___ Rows ___

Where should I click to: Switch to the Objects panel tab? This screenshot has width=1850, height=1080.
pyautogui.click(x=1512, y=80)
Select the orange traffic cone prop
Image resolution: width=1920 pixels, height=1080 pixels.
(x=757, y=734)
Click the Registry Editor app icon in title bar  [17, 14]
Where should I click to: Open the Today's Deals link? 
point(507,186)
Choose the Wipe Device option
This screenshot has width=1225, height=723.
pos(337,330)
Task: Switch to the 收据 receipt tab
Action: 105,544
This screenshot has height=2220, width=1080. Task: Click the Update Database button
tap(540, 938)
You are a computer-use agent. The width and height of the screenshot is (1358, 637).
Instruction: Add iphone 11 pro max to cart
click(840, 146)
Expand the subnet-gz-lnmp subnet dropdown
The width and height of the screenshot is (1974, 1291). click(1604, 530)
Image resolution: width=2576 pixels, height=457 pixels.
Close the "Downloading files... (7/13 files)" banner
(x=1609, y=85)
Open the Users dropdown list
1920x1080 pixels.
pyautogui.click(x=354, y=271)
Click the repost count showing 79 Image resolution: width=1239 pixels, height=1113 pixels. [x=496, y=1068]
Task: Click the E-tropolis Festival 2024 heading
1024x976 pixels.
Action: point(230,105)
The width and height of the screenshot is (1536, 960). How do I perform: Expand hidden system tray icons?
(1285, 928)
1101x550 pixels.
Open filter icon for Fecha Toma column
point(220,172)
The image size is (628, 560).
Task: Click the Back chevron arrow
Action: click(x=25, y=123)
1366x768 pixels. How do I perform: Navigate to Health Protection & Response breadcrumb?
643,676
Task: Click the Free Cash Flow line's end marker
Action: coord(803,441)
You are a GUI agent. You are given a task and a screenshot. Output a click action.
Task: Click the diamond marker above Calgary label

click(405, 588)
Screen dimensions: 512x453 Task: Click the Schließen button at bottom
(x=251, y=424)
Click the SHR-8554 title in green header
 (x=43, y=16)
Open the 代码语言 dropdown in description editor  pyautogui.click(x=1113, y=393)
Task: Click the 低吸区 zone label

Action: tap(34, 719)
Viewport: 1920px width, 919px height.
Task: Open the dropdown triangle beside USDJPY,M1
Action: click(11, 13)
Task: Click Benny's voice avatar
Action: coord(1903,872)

___

> _Exercise objective_
Lay out the material above as a JSON list of strings, one string per line, from the line containing "1101x550 pixels." through the end of the material. Leave out blank lines.

> _In response_
[
  "1101x550 pixels.",
  "Open filter icon for Fecha Toma column",
  "point(220,172)",
  "The image size is (628, 560).",
  "Task: Click the Back chevron arrow",
  "Action: click(x=25, y=123)",
  "1366x768 pixels. How do I perform: Navigate to Health Protection & Response breadcrumb?",
  "643,676",
  "Task: Click the Free Cash Flow line's end marker",
  "Action: coord(803,441)",
  "You are a GUI agent. You are given a task and a screenshot. Output a click action.",
  "Task: Click the diamond marker above Calgary label",
  "click(405, 588)",
  "Screen dimensions: 512x453 Task: Click the Schließen button at bottom",
  "(x=251, y=424)",
  "Click the SHR-8554 title in green header",
  " (x=43, y=16)",
  "Open the 代码语言 dropdown in description editor  pyautogui.click(x=1113, y=393)",
  "Task: Click the 低吸区 zone label",
  "Action: tap(34, 719)",
  "Viewport: 1920px width, 919px height.",
  "Task: Open the dropdown triangle beside USDJPY,M1",
  "Action: click(11, 13)",
  "Task: Click Benny's voice avatar",
  "Action: coord(1903,872)"
]